Google is so far behind the competition that it is laughable. They are too focused on trying to emulate Apple and beat them at their own game as opposed to focusing on making the best Android phone that they can make, and they are badly losing at both. There is absolutely no logical reason for Google to be put a feature like 90hz refresh rate and then stifle the phone which such a small battery, so much so that they have to block apps from using the feature.

14. JC557

Posts: 1925; Member since: Dec 07, 2011

Okay but why is this site ignoring all the issues with iOS 13 with the latest problems being found on the just released 13.1.3. From outright hardware failures to dropped calls.
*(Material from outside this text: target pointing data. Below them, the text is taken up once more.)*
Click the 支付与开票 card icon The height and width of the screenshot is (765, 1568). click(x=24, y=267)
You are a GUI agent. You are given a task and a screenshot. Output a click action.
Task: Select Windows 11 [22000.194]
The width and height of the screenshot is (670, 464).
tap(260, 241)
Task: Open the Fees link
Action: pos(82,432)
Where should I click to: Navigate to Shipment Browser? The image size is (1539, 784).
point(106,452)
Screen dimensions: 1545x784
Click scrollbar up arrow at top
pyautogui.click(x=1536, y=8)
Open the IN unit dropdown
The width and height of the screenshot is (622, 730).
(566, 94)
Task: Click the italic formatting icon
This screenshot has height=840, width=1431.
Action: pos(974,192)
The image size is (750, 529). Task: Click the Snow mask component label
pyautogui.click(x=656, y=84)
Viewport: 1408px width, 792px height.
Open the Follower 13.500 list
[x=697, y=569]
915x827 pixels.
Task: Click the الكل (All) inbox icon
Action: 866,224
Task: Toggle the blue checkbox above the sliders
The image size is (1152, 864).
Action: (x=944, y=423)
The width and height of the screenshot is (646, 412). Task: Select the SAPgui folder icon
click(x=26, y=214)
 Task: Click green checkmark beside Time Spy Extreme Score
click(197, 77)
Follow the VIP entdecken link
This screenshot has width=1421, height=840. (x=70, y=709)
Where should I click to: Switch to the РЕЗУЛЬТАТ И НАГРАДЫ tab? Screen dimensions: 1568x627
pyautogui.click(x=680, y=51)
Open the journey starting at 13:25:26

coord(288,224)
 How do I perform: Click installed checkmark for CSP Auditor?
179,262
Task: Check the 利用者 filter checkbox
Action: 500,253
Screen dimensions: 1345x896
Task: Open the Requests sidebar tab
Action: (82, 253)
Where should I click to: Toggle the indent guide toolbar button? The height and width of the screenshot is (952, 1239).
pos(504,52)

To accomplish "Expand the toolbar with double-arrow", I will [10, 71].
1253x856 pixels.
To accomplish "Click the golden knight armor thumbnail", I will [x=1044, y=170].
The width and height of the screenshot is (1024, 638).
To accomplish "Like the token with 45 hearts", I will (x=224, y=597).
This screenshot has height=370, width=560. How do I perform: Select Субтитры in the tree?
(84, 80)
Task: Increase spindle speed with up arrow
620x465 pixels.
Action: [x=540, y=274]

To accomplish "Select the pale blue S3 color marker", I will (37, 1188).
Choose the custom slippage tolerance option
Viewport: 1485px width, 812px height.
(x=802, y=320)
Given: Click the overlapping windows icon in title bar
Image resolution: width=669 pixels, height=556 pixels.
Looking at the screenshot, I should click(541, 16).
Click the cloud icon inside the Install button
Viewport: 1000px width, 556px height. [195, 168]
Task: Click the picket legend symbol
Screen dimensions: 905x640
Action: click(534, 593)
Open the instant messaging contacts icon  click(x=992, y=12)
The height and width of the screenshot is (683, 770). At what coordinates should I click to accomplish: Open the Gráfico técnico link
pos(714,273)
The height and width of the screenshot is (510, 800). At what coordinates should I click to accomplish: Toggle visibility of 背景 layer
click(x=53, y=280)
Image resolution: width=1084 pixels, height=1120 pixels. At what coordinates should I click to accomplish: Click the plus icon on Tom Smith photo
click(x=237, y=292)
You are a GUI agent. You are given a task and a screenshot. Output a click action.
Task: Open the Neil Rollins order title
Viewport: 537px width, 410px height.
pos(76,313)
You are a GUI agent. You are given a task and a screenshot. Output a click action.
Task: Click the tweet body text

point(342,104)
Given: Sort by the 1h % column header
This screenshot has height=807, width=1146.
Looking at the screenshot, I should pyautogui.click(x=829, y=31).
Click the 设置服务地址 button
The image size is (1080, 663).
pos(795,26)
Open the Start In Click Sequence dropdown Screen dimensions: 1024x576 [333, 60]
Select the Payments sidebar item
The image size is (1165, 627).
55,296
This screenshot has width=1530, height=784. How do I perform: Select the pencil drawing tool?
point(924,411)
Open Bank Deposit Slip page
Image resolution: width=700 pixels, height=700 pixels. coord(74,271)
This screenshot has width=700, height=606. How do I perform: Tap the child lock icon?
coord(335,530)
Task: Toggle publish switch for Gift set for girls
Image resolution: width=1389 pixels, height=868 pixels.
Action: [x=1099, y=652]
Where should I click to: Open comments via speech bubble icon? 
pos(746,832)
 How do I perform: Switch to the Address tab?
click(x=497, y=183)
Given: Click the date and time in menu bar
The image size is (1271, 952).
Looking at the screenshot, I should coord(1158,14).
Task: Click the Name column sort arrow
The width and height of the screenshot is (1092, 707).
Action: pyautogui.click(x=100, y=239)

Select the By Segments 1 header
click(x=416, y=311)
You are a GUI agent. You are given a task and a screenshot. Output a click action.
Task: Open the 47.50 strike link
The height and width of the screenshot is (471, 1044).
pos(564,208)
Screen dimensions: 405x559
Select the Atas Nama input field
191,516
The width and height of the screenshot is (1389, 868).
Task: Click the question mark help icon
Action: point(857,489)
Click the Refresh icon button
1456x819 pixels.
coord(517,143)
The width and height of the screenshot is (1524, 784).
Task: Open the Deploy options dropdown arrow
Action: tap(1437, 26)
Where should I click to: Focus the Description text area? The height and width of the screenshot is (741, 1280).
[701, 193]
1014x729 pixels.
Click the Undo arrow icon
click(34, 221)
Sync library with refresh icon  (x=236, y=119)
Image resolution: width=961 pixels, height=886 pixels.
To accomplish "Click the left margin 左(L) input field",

I'll take Android any day over iOS at this point and will be going back to my Pixel 2 XL or buy a Galaxy S10+ and either sell my XR or relegate it to the junk drawer.

18. ChicagoBorn

Posts: 102; Member since: Jan 24, 2018

Because they’ll push out a update with in a week that’s why.

19. JC557

Posts: 1925; Member since: Dec 07, 2011

Like they have with the rushed 13.0, 13.1, 13.2 etc? Each one had pretty bad problems and the subsequent releases introduced new ones.

12. surethom

Posts: 1729; Member since: Mar 04, 2009

It's amazing how Google can get away with such small batteries expecialy on the pixel 4.

13. JC557

Posts: 1925; Member since: Dec 07, 2011

Okay but why is this site ignoring all the issues with iOS 13 with the latest problems being found on the just released 13.1.3. From outright hardware failures to dropped calls. I'll take Android any day over iOS at this point and will be going back to my Pixel 2 XL or buy a Galaxy S10+ and either sell my XR or relegate it to the junk drawer.